Text block:
--- START ---

Scientists are proposing to modify Boeing 777 aircraft to spray sulfur dioxide into the stratosphere in an attempt to cool the Earth in the name of debunked, so-called “climate change”—despite fully acknowledging the serious risk of acid rain and other environmental disasters.
A new study published today in Earth’s Future openly admits that this method, called stratospheric aerosol injection (SAI), would sharply increase dangerous side effects like acid rain because it requires “three times more” aerosol to achieve the same cooling effect compared to previous high-altitude schemes.
“However, this low‐altitude strategy requires three times more injection than high‐altitude SAI, and so would strongly increase side‐effects such as acid rain,” the study’s authors warn.
Rather than developing new, specially-designed aircraft to reach the ideal 65,000 feet altitude, researchers from University College London and Yale now propose dumping sulfur at just 42,000 feet—within the existing capabilities of modified 777s.
The ironic catch?
At lower altitudes, sulfur particles would rain out of the sky much faster—meaning a massive increase in the amount of pollutant dumped into the atmosphere.
Instead of solving anything, their plan could flood the atmosphere with even more toxic material, accelerating the very environmental destruction they claim to be fighting.
The study projects injecting 12 million metric tons of sulfur dioxide per year—comparable to the volume released by the Mount Pinatubo eruption in 1991, which famously cooled the planet temporarily but also triggered severe acid rain.

--- END ---

Activity list:
**a)** Answer these questions from the article on spraying sulfur dioxide into the stratosphere:
(i) In which journal was the new study published?
(ii) At what altitude do the researchers propose releasing the sulfur?
(iii) How many metric tons of sulfur dioxide per year does the study project injecting?
**b)** Set down, word for word, the stretch of the sulfur dioxide article from "The ironic catch?" through "to be fighting.".
**c)** Supply the next part of the article on spraying sulfur dioxide into the stratosphere, starting after its final sentence.

Collected material:
--- START ---

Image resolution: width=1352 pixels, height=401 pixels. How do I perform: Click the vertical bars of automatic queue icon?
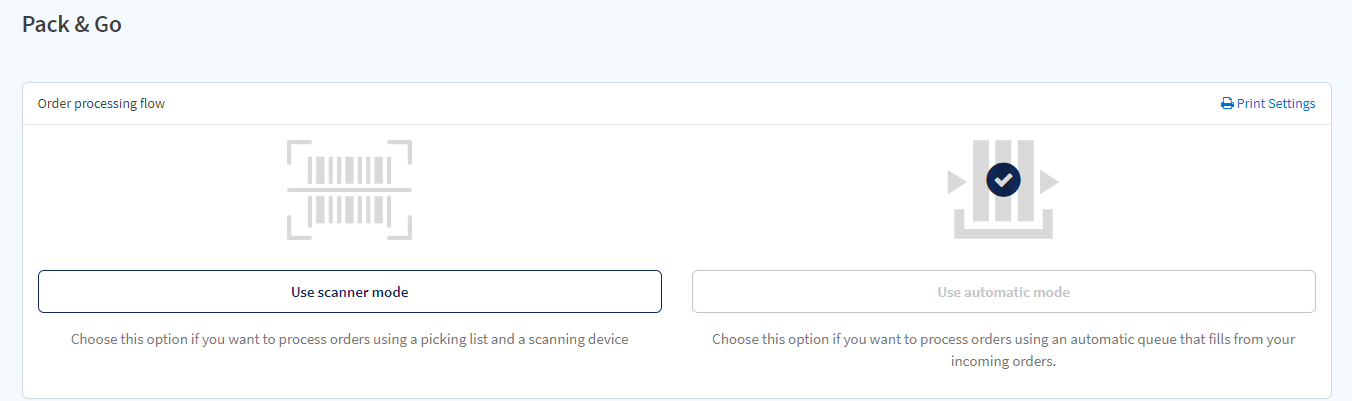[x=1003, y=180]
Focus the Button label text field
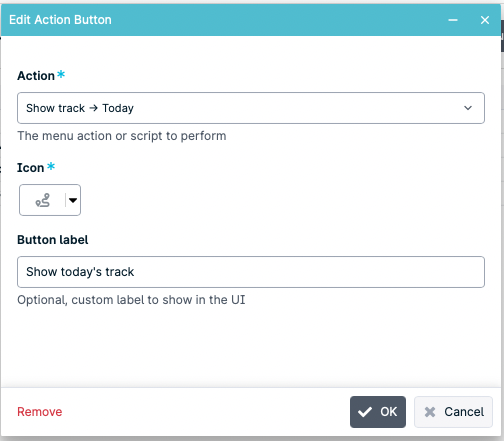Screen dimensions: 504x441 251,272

--- END ---

Task results:
**a)**
(i) Earth's Future
(ii) 42,000 feet
(iii) 12 million metric tons

**b)**
The ironic catch?
At lower altitudes, sulfur particles would rain out of the sky much faster—meaning a massive increase in the amount of pollutant dumped into the atmosphere.
Instead of solving anything, their plan could flood the atmosphere with even more toxic material, accelerating the very environmental destruction they claim to be fighting.

**c)**
In fact, the researchers admit outright that this new strategy would mean “a proportionate increase in the side-effects of SAI per unit cooling, such as human exposure to descending particulate matter.”
The new proposal to retrofit Boeing 777s to spray sulfur mirrors the large-scale atmospheric modification that anti-geoengineering expert Jim Lee shows is already being carried out daily through commercial aviation’s sulfur-doped emissions.
A Blueprint for Accelerated Environmental Collapse?
Billed as a “shortcut” because it could use existing jets instead of waiting a decade for new aircraft, the UCL-Yale plan effectively opens the floodgates for rapid, poorly regulated deployment.
The study concedes this alarming possibility, saying:
“This could imply an increase in the number of actors able to deploy SAI, an earlier potential start date, and perhaps a greater risk of unilateral deployment.”
Translation: Anyone with a modified fleet of cargo planes could start spraying the skies without global oversight.
This echoes warnings from our past reporting: geoengineering is being normalized as an “emergency solution”—without serious consideration of the unintended, irreversible damage it could unleash on ecosystems, agriculture, and human health.
Acid rain, after all, devastates forests, poisons waterways, and corrodes infrastructure.
Even the authors admit that injecting sulfur at lower altitudes would be “a sub-optimal SAI deployment, with strongly increased side-effects, reduced cooling efficiency, and a more polar cooling profile.”
Yet despite these known dangers, the plan is moving forward—with government agencies like Britain’s Aria already preparing field experiments.
Global Weather Control by Cargo Plane
This is the continuation of a pattern we’ve exposed before: global elites quietly pushing militarized weather control schemes under the cover of “climate crisis” narratives.
First it was experiments on cloud seeding, now it’s mass-scale sulfur dumping using commercial airliners.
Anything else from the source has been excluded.